Sie sehen also in der Verbindung von inneren Werten und dem äußeren Erscheinungsbild eine Voraussetzung für das Funktionieren einer Marke?
Absolut. Michael Conrad sagt: »Make Culture your Strategy«. Wenn das Äußere der Marke das Innere sichtbar werden lässt, oder anders gesagt: das Resultat eines identitären Prozesses im besten Sinne ist, dann sind die Chancen, dass sie von den Kunden und Stakeholdern in ihrem Leistungspotenzial erkannt und verstanden wird, sehr hoch.
Welche Rolle spielt in diesem Zusammenhang die Kommunikation der Nachhaltigkeit einer Marke?
Das ist ein ganz entscheidender Punkt. Nehmen wir einmal an, einem Unternehmen gelingt es, eine überzeugende Einheit von Produkt, Marke und Corporate Communication aufzubauen. Perfekt gestaltet, integral kommuniziert. Und jetzt passiert das, dass in der Zeitung steht: Die Arbeitsbedingungen in den Fabriken der Zulieferer in China sind menschenunwürdig und nehmen keine Rücksicht auf die geistige und körperliche Gesundheit der Arbeiter! Solche Krisen können für Unternehmen bestandsgefährdend sein. Wer möchte ein Lifestyle-Produkt oder ein schickes Kommunikationsgerät kaufen, wofür andere womöglich mit ihrem Leben bezahlen müssen? Auch wenn alles über Zertifikate und Verpflichtungserklärungen theoretisch nicht mehr in der Verantwortung der Unternehmen liegt: In der öffentlichen Wahrnehmung spielt das keine Rolle, denn wer einen entscheidenden Anteil an der Wertschöpfung hat und für die Marke steht, wird von den Stakeholdern zu Recht in die Verantwortung genommen. Es ist die Sache mit dem integralen Kern: Wenn der faul ist, fliegt Ihnen die ganze Marke um die Ohren.
Was bedeutet das ganz konkret für die Nachhaltigkeitskommunikation?

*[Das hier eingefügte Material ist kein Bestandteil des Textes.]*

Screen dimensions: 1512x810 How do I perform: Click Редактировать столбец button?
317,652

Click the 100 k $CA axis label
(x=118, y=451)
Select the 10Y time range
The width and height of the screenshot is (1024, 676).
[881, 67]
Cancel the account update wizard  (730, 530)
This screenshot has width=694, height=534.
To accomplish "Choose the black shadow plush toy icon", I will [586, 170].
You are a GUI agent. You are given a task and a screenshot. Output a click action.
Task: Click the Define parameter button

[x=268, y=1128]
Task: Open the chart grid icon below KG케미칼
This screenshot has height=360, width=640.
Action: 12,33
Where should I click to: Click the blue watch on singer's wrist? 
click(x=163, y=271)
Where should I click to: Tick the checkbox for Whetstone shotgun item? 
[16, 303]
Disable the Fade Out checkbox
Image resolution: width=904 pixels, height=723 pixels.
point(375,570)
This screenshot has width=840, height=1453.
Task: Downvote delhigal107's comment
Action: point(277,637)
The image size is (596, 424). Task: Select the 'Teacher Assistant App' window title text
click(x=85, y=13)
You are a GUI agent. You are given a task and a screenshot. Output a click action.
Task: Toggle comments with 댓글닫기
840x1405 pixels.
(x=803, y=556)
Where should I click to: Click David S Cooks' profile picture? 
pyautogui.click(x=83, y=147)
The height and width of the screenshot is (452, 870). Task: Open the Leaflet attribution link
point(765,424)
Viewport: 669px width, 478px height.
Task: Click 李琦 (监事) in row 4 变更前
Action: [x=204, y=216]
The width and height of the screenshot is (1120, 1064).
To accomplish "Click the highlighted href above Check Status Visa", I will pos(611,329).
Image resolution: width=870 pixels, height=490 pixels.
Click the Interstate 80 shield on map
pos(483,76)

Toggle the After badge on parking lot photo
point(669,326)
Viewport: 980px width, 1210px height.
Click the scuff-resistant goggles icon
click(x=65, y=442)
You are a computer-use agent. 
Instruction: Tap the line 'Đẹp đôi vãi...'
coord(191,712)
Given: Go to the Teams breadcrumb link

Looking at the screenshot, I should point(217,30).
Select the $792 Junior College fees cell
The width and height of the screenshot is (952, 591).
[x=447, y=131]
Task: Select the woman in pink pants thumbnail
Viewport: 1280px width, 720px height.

Transparenz und ein Klima der Ehrlichkeit zu schaffen. Es geht darum, keine werblichen Botschaften zu produzieren, sondern mit glaubwürdiger Substanz über die gelebte Verantwortung und das Interesse am Dialog mit den Stakeholdern zu berichten. Wer hier Vertrauen aufbaut und die Argumente der Kritiker ernst nimmt und darauf angemessen reagiert, kann in einer Krise damit rechnen, dass ihm zugehört wird. Das kann ein guter Nachhaltigkeitsbericht neben anderen Maßnahmen sehr hilfreich unterstützen. Ein Beispiel ist McDonald’s, die viele herausfordernde Themen zu kommunizieren haben und gezeigt haben, dass man dieses Medium sehr wirksam einsetzen kann.